La victoria de la izquierda en 1981, aunque estrecha en el ‘ballotage’ (51,7% contra el 48,3% de Giscard) fue apoteósica por las esperanzas que despertó. Yo vivía en París y estaba comiendo un cous-cous por Saint Denise a la hora del cierre de las urnas cuando pasó el primer militante rumbo a la plaza de la Bastilla. Su grito desafiante parecía instalar una nueva época: ‘¡Á bas le roi!’. Sí, ¡abajo el rey!, tal como habían gritado en la misma plaza los revolucionarios de 1789.
A diferencia de Sarkozy, en la primera vuelta había triunfado el presidente saliente, Giscard d’Estaing, con el 28%, contra el 25,8% de Mitterrand. Y vino un debate célebre donde el arrogante Giscard le preguntó a su contrincante si sabía a cuánto estaba el dólar ese día. Mitterrand le paró el carro con dignidad y aplomo: ‘No de ese modo. Usted no es aquí el Presidente de Francia ni yo soy su alumno’. Aunque su rostro no expresaba casi nada, esa respuesta viró a su favor a los últimos indecisos.

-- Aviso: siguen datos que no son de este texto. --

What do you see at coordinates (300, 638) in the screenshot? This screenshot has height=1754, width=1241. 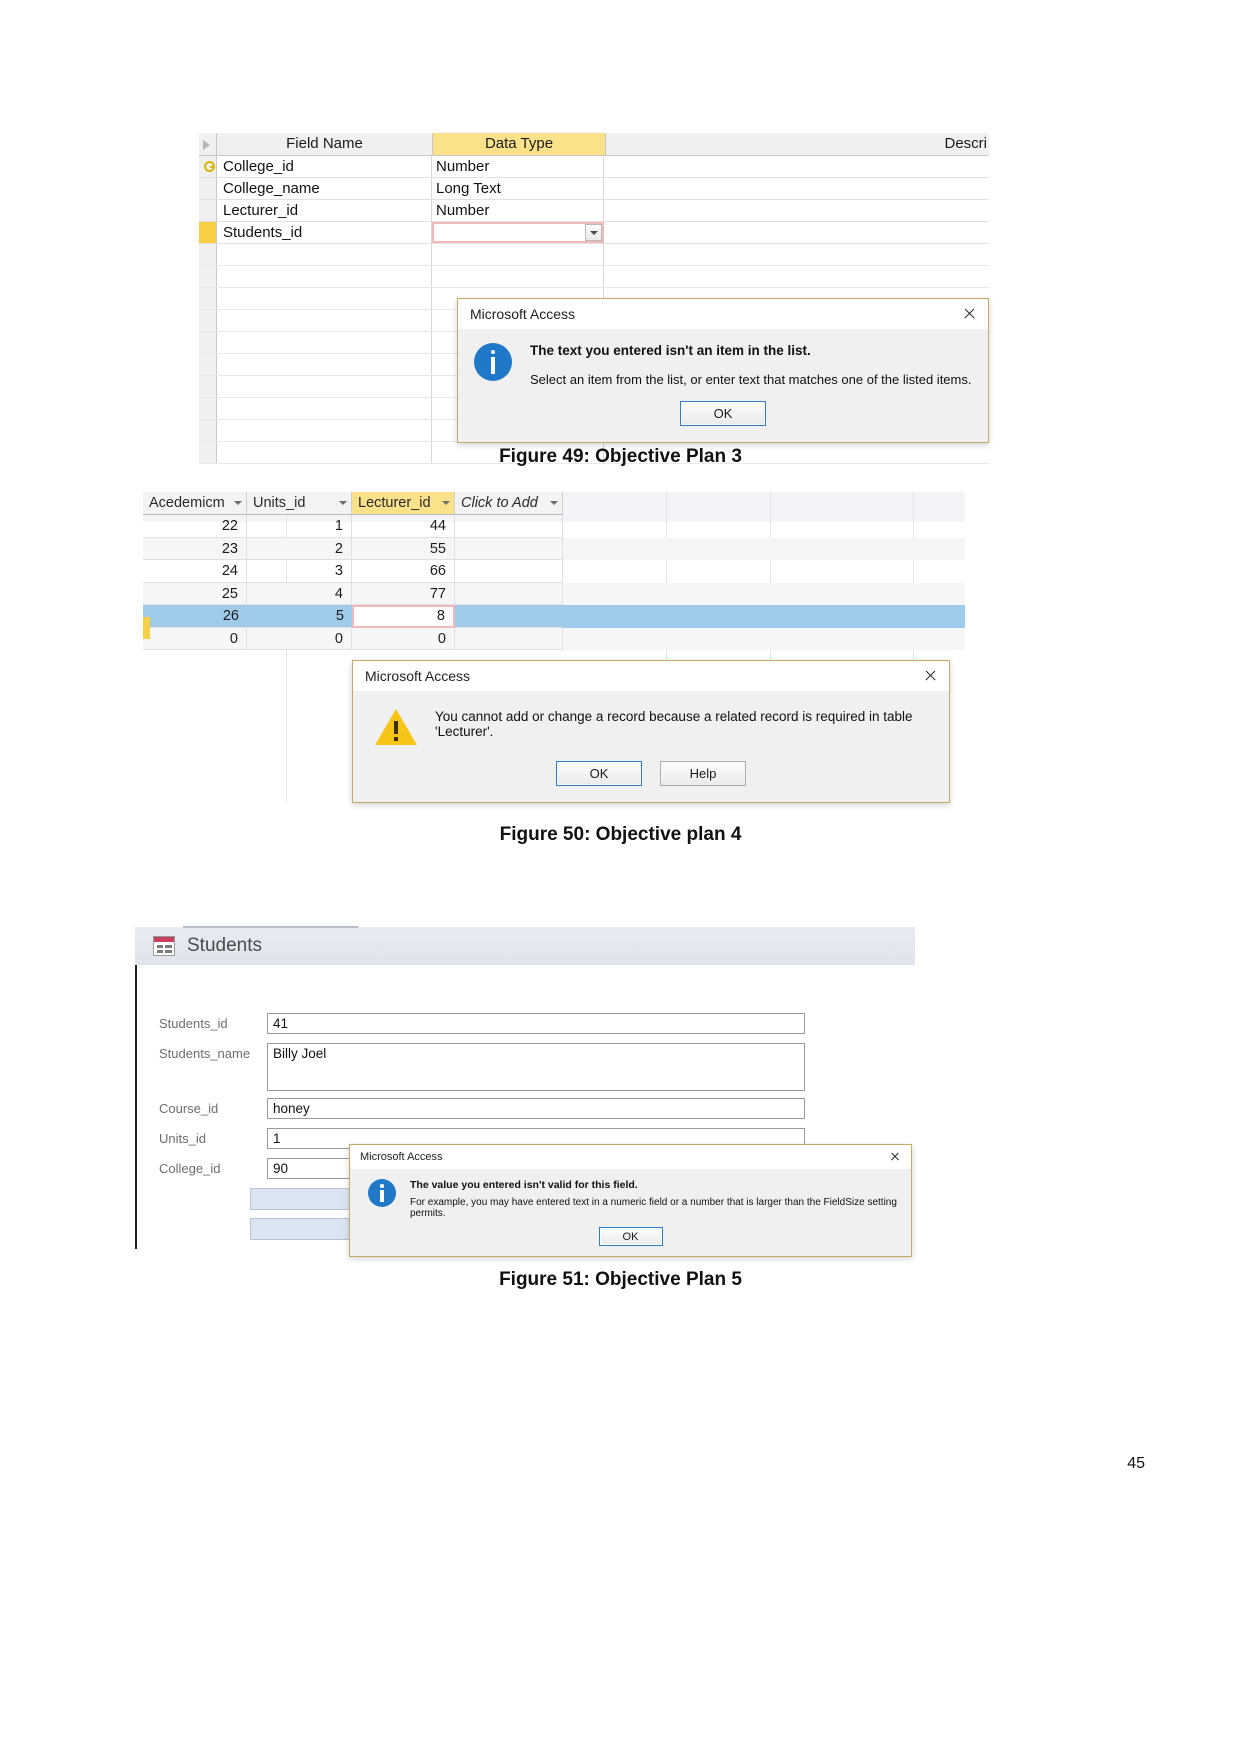 I see `cell-units-id: 0` at bounding box center [300, 638].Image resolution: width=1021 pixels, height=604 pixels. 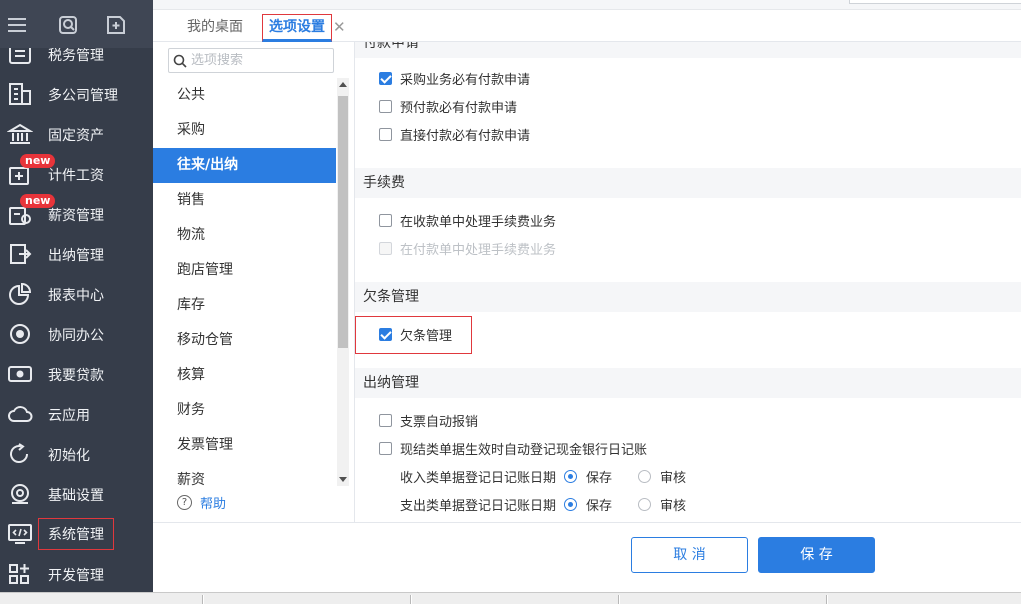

Cientos de miles de parisinos salieron a festejar la victoria la noche del 10 de mayo. Recuerdo además a un grupo de refugiados chilenos marchando al son de: ‘El pueblo unido/ jamás será vencido’. Como si hubiera ganado un segundo Allende, una segunda Unidad Popular, aunque era muy al revés pues el PS francés se había despedido de cualquier idea de marxismo o de revolución a secas. Por eso había triunfado. Y por esa misma razón ganaría al año siguiente, en España, Felipe González, otro ex marxista que se las había jugado en la clandestinidad contra el franquismo. Occidente enterraba a las vanguardias políticas y artísticas en los sinsentidos de la posmodernidad. Las revoluciones que se avecinaban venían a contravía de la teoría marxista, levantándose contra los regímenes totalitarios de Europa del Este que se decían ‘socialistas’.
Ahora juega el péndulo de la crisis económica: el socialismo que gana en Francia perdió en España, pero Europa es otra cosa, el mundo es otra cosa, las palabras ya no dicen lo que querían decir.